Une récente étude évoque 5 % de risque d’une extinction de l’humanité à cause de l’intelligence artificielle. Un chiffre qui laisse Gilles Moyse pour le moins pantois : « L’IA Terminator, ça c’est, on en est à des années-lumière. Ce serait intéressant de se pencher sur le pourquoi de ces fantasmes autour d’une IA destructrice. Il faut comprendre qu’on est à des années-lumière d’avoir un logiciel informatique qui est plus malin que nous. Plus on réfléchit sur l’intelligence artificielle, plus on pense à l’intelligence humaine, et plus on se rend compte du gouffre qu’il y a entre les deux. L’IA, ce n’est qu’un modèle statistique qui est capable de prédire le mot suivant le plus probable. »

Si ChatGPT peut générer un texte, il ne sait pas faire cuire un œuf, il ne sait pas aimer quelqu’un, il ne sait pas créer une coiffure, il ne sait pas voter… Ses capacités sont en fait ultra limitées pour l’heure. On est très loin du concept d’IA forte, capable de surpasser le cerveau humain. Certes, on peut très bien imaginer une intelligence artificielle dangereuse sans qu’elle égale le cerveau humain. Néanmoins, l’IA n’a pas cette volonté. Elle ne peut avoir cette volonté par elle-même.

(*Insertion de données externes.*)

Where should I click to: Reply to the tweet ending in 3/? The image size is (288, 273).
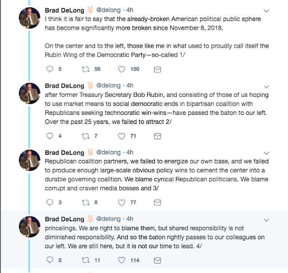click(50, 202)
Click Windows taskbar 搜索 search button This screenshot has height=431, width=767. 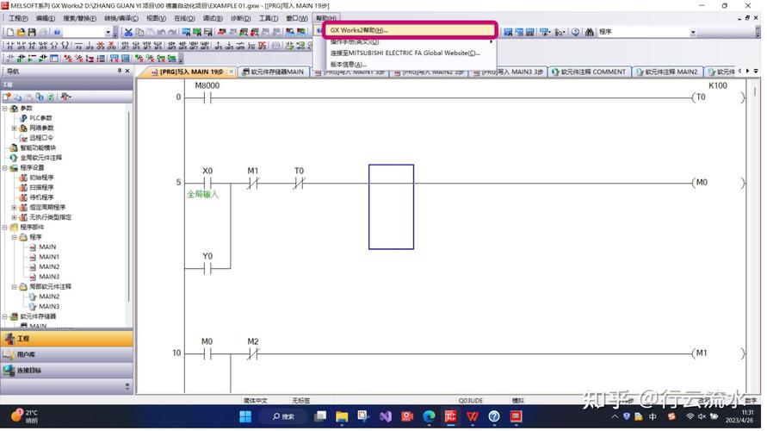(283, 417)
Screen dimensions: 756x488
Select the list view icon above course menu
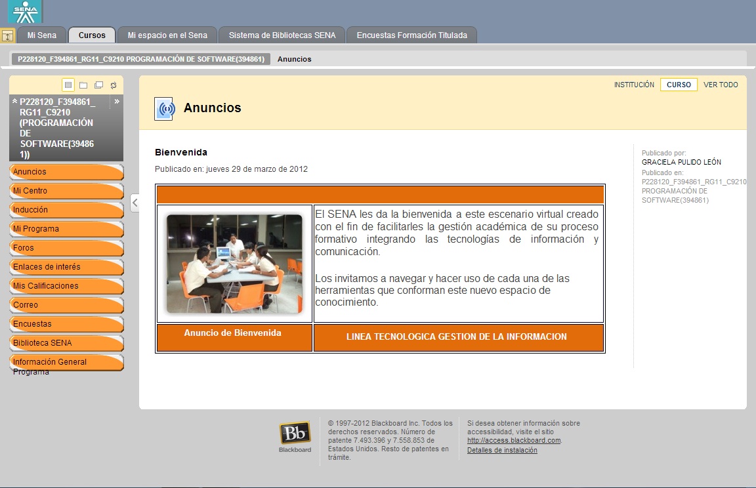pyautogui.click(x=68, y=85)
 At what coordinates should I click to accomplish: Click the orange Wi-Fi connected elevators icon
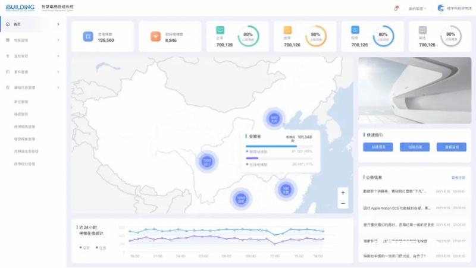coord(155,37)
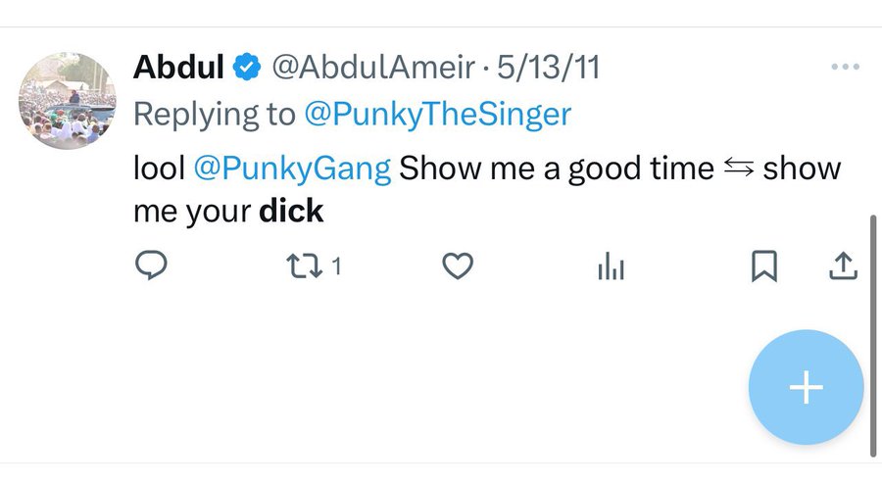Click the "Show me a good time" text

556,168
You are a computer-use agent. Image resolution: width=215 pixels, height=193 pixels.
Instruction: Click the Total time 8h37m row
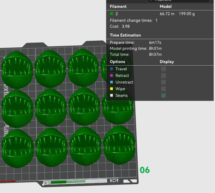coord(136,54)
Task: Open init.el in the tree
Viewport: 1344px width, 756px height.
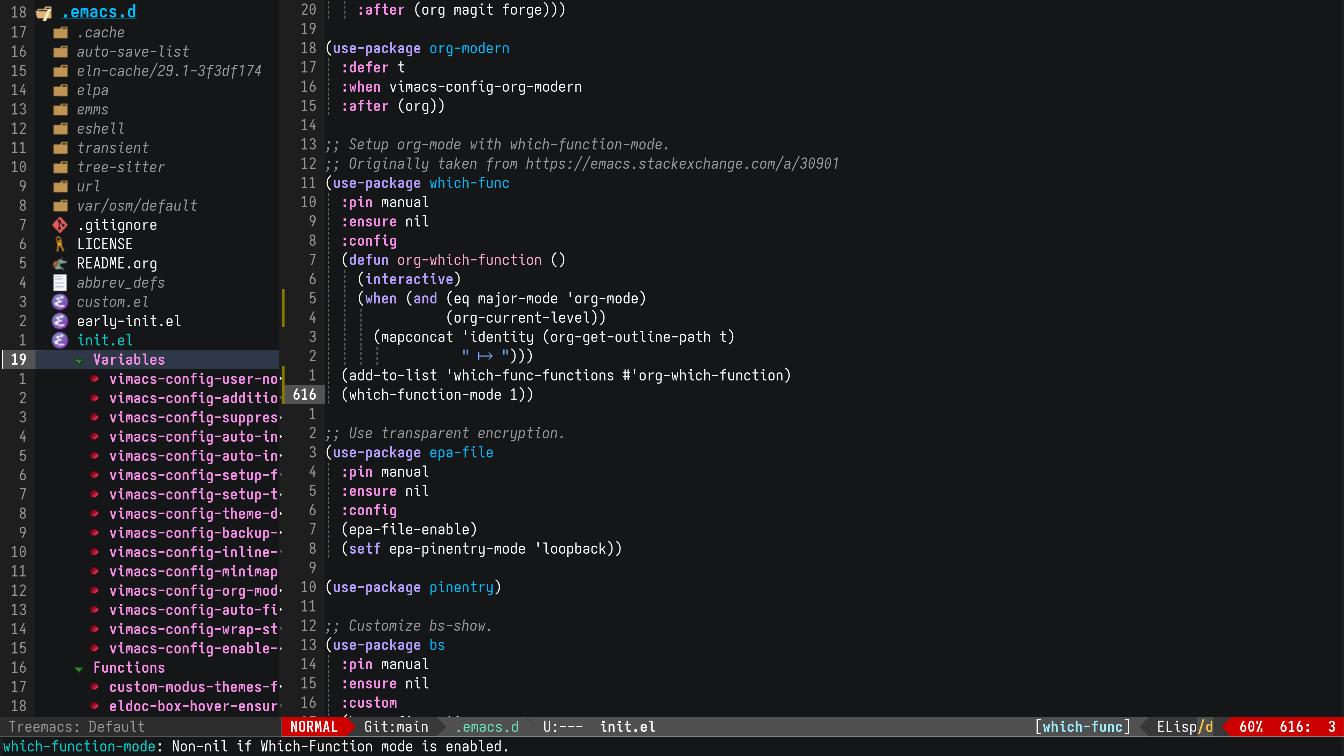Action: tap(105, 340)
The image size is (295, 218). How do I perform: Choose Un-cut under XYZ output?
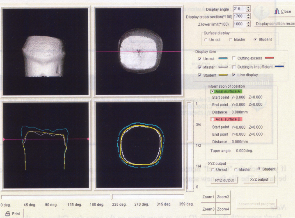click(213, 169)
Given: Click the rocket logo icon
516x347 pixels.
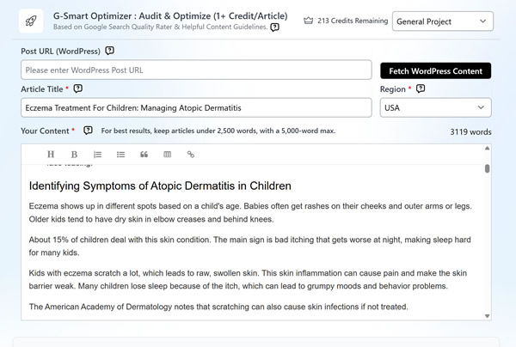Looking at the screenshot, I should tap(31, 21).
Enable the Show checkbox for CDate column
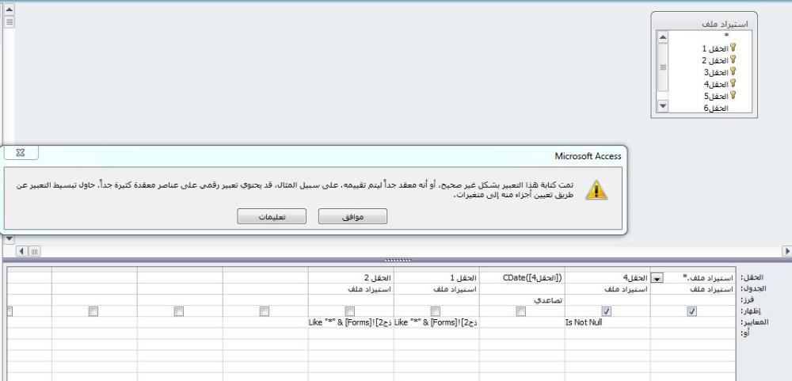 click(520, 312)
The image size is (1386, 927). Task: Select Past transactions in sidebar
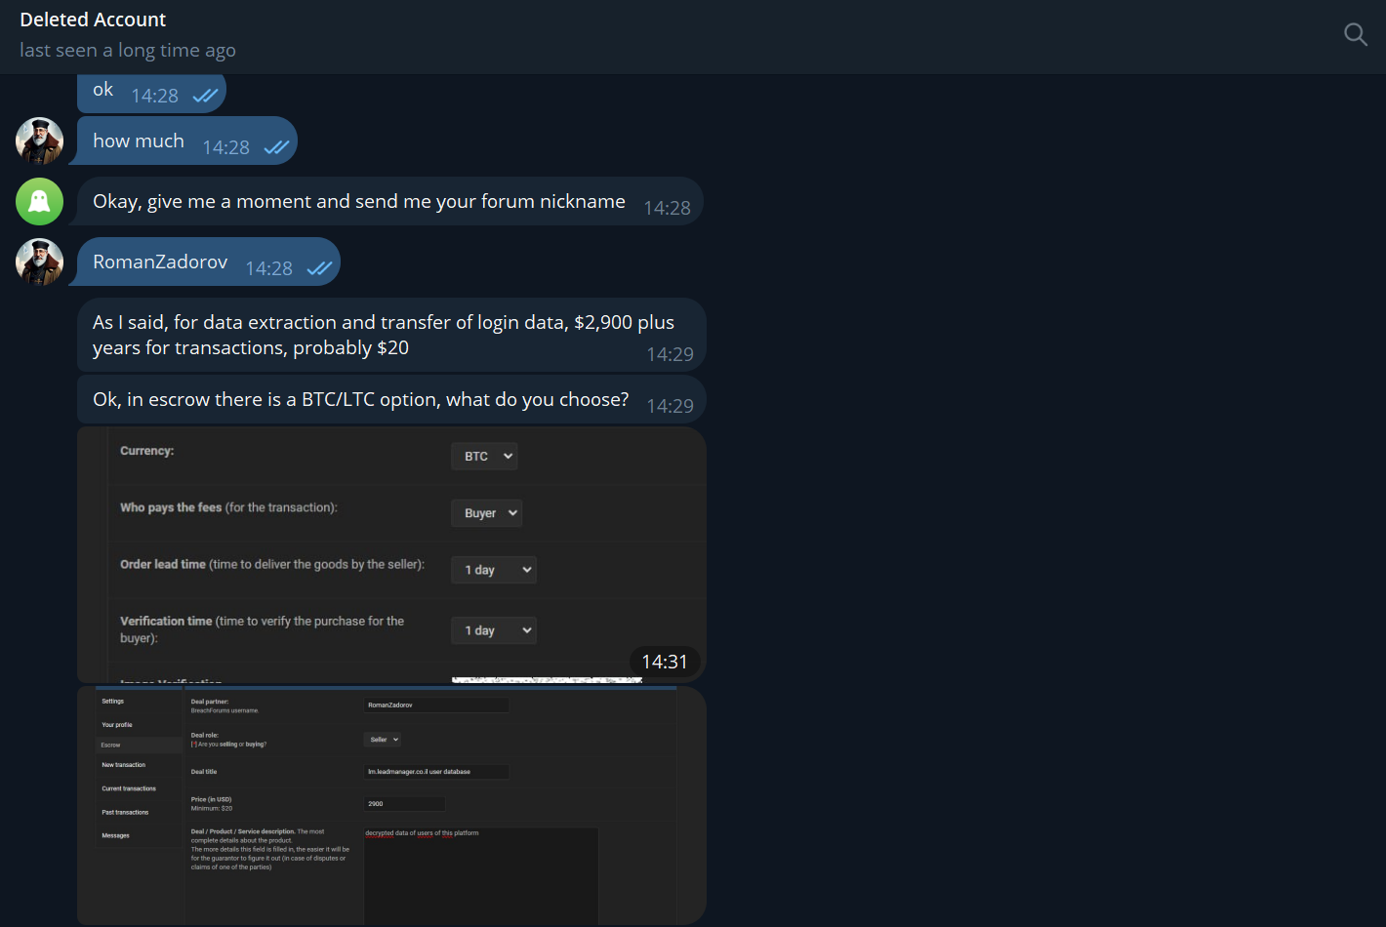click(126, 812)
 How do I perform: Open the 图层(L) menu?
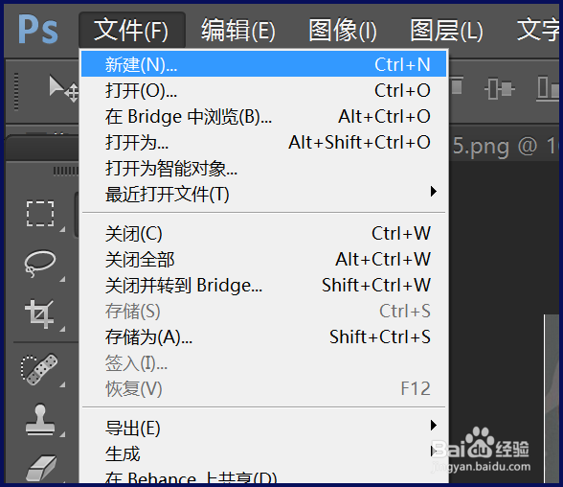coord(446,30)
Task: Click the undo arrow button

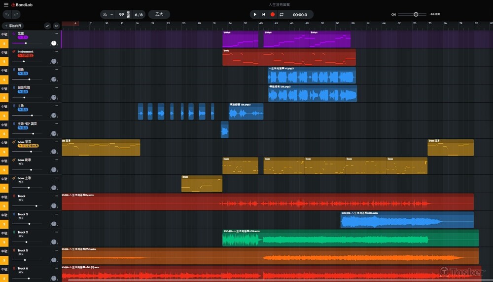Action: click(x=6, y=14)
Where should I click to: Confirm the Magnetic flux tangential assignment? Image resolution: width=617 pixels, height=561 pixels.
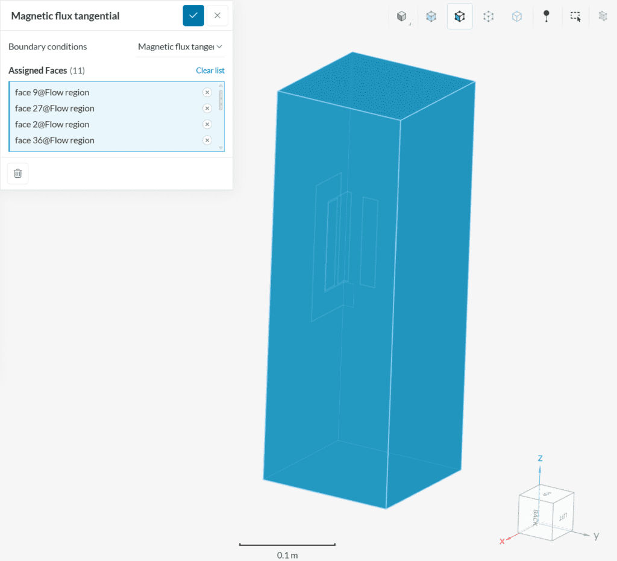(193, 15)
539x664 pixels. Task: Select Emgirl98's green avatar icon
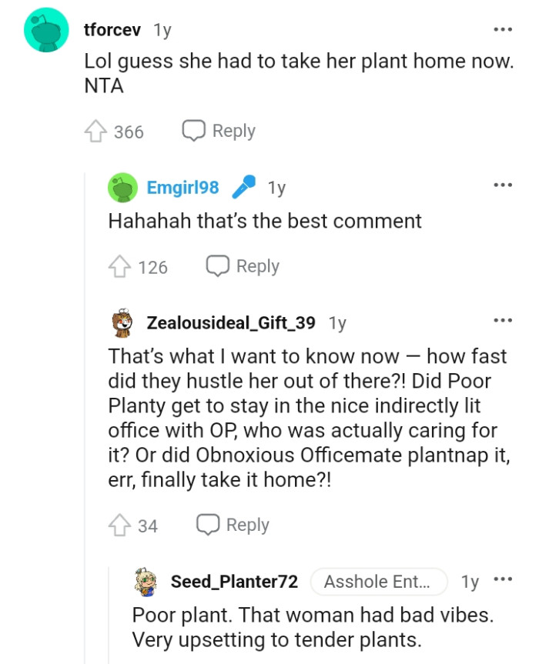[x=124, y=186]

L’immense défi de l’Europe : faire mieux avec moins

« À l’heure actuelle, alors que se pose la question du retard de l’Europe, dont la France, en matière d’IA, c’est peut-être une opportunité. Nous n’avons pas les mêmes moyens que les géants de la Silicon Valley. Nous ne pouvons pas proposer les mêmes salaires – 1 million par an – mais c’est peut-être une chance d’aborder la question différemment. Ne pas être dans le gigantisme, que ce soit en termes de moyens que d’impact sur la planète – car les IA sont très gourmandes en énergie. Bref, c’est de ne plus uniquement avoir la posture défensive parlementaire, mais d’adopter aussi une posture créative, qui fait mieux avec moins », conclut Gilles Moyse.